<<<<

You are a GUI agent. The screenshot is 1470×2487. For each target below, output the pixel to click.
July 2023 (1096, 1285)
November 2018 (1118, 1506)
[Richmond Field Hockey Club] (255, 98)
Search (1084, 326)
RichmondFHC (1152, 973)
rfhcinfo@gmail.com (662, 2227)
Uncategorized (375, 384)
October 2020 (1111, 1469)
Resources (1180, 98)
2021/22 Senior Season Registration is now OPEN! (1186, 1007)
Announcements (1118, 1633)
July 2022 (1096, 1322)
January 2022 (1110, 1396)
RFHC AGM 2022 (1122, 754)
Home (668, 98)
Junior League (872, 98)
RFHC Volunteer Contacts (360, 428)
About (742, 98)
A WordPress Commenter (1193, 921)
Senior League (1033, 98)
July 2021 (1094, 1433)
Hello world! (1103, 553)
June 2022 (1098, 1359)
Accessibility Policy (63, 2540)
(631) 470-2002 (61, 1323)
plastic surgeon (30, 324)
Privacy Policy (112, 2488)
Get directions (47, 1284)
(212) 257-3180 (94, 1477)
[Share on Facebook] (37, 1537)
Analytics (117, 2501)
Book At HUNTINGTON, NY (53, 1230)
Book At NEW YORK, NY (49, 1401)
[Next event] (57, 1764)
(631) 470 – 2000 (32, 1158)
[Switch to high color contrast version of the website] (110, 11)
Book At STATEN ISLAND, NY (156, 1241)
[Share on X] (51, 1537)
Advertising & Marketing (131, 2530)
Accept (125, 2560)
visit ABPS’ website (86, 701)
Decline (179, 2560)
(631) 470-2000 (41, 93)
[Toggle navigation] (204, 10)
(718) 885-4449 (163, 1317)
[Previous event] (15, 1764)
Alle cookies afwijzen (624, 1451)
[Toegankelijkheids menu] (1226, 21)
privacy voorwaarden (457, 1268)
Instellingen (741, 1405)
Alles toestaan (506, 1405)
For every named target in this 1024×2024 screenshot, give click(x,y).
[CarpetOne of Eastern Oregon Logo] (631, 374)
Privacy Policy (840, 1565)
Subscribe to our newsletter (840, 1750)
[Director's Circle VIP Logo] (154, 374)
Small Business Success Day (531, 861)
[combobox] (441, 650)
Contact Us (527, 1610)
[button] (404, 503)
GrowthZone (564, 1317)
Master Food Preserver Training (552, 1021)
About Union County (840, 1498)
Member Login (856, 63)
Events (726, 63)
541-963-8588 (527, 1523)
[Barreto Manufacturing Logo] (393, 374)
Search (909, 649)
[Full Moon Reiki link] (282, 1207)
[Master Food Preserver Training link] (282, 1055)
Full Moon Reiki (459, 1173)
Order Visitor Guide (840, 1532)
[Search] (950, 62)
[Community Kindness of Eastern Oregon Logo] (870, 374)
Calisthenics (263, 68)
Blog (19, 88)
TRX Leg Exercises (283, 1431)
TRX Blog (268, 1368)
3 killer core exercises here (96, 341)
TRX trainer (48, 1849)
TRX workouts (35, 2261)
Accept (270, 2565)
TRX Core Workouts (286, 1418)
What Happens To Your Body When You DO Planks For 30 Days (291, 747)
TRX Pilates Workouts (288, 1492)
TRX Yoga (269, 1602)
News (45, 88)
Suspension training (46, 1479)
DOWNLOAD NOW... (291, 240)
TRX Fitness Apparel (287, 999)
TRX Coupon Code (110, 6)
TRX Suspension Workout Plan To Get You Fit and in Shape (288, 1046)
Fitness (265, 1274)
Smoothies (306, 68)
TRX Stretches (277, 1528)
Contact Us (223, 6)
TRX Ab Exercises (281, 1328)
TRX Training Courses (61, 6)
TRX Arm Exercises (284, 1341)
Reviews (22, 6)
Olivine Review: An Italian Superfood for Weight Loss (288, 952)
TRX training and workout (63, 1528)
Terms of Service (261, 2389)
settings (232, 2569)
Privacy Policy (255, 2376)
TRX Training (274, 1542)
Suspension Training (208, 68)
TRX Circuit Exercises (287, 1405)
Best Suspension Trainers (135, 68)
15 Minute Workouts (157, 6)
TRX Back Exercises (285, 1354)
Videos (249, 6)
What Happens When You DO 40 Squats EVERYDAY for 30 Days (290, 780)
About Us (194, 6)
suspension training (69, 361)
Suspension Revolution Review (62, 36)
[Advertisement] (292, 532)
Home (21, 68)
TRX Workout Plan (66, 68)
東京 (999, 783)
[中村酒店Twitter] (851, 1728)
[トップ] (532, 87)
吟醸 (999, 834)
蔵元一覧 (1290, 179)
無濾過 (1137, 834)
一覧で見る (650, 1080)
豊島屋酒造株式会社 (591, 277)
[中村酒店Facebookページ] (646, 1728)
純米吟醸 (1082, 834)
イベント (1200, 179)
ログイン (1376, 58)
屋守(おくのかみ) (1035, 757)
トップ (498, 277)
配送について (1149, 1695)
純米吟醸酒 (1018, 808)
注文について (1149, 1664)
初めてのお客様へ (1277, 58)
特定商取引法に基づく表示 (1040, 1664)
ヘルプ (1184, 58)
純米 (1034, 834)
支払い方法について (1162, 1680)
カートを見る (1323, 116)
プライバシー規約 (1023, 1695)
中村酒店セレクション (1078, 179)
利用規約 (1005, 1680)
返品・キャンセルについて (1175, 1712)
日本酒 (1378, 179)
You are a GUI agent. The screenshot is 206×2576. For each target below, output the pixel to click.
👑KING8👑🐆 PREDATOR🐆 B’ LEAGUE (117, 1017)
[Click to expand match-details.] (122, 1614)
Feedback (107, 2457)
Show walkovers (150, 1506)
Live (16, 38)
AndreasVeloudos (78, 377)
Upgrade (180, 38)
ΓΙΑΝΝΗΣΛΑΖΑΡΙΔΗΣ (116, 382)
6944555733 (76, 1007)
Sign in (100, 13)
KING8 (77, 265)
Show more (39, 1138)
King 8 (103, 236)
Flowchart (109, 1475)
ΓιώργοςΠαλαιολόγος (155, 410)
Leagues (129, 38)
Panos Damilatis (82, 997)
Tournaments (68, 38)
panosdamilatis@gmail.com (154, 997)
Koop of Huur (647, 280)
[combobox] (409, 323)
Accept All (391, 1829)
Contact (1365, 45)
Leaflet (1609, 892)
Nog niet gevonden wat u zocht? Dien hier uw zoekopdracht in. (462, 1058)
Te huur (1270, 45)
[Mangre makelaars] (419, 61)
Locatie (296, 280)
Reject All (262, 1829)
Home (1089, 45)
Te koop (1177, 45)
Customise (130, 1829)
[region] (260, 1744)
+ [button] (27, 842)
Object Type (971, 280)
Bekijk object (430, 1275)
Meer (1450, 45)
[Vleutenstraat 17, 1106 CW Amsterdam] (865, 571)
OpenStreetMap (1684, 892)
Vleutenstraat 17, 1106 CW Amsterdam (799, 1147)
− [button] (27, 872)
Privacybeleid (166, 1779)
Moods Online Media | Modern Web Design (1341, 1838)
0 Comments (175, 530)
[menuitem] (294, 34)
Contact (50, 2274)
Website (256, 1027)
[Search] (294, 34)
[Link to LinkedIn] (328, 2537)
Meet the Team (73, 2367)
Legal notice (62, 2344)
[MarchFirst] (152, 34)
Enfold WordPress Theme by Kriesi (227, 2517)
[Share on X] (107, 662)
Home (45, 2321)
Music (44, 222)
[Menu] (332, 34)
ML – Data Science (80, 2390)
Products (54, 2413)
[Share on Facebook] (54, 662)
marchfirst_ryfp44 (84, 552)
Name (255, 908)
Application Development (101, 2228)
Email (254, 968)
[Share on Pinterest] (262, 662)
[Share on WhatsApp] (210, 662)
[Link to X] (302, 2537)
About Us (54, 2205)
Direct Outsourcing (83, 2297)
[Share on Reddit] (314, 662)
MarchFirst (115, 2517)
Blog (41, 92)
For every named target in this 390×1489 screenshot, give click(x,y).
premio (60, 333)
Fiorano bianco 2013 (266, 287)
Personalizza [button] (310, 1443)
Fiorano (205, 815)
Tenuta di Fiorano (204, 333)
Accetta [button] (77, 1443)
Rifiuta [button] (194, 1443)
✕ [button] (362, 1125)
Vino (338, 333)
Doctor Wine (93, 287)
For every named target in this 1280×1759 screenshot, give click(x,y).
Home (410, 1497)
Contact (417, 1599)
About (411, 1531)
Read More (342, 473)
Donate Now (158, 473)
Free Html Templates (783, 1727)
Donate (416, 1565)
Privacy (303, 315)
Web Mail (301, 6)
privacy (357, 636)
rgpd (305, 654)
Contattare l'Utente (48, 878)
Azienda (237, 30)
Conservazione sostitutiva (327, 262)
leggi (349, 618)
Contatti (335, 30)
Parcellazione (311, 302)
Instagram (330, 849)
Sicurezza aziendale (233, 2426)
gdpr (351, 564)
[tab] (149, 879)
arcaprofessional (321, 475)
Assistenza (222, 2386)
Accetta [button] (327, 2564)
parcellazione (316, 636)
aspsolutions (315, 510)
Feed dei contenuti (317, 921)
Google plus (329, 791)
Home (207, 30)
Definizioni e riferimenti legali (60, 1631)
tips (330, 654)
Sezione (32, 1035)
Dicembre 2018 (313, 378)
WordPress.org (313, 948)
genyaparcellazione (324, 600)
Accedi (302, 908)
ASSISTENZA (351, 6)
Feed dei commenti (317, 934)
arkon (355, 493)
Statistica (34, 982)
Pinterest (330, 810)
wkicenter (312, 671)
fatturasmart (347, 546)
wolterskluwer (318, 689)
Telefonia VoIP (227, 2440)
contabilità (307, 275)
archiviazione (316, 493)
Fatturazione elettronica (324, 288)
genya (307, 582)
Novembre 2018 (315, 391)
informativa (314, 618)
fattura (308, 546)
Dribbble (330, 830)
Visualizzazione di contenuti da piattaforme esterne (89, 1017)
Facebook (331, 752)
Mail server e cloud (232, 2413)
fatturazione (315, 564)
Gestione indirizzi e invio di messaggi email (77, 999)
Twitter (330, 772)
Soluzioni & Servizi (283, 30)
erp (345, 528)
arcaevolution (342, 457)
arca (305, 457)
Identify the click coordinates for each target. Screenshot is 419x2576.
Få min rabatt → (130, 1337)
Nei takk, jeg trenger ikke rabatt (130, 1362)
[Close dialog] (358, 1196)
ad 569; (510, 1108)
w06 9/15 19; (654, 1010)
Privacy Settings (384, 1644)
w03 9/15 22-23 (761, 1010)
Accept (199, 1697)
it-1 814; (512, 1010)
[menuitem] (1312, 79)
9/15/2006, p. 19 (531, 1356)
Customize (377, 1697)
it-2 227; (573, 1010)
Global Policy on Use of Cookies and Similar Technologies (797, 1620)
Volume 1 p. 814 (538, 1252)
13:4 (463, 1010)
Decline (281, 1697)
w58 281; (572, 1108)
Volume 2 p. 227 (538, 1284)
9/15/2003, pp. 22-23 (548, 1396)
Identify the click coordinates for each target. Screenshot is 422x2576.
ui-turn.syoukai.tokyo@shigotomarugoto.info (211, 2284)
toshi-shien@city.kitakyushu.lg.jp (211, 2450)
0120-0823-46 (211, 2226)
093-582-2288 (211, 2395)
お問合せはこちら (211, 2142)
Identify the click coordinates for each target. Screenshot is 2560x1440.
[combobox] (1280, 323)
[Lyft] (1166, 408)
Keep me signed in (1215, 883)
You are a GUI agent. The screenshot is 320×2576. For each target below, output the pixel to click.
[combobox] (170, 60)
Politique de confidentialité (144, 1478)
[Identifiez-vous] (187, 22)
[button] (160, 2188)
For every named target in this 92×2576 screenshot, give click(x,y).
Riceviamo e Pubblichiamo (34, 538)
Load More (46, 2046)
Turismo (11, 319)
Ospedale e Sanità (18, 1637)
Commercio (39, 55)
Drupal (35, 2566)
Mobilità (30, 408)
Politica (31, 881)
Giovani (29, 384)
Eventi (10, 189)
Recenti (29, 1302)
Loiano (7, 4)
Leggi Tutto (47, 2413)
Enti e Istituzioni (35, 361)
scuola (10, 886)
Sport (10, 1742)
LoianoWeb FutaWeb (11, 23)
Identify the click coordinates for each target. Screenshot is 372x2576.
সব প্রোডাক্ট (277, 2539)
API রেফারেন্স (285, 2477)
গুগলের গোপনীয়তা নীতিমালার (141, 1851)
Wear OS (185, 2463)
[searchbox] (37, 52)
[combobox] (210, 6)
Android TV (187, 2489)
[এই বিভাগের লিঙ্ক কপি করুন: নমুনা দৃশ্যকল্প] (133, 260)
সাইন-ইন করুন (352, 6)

>>>>

**What is required:** All lines above with the word "When" need to be reported.

**Solution to this problem:**
What Happens To Your Body When You DO Planks For 30 Days (291, 747)
What Happens When You DO 40 Squats EVERYDAY for 30 Days (290, 780)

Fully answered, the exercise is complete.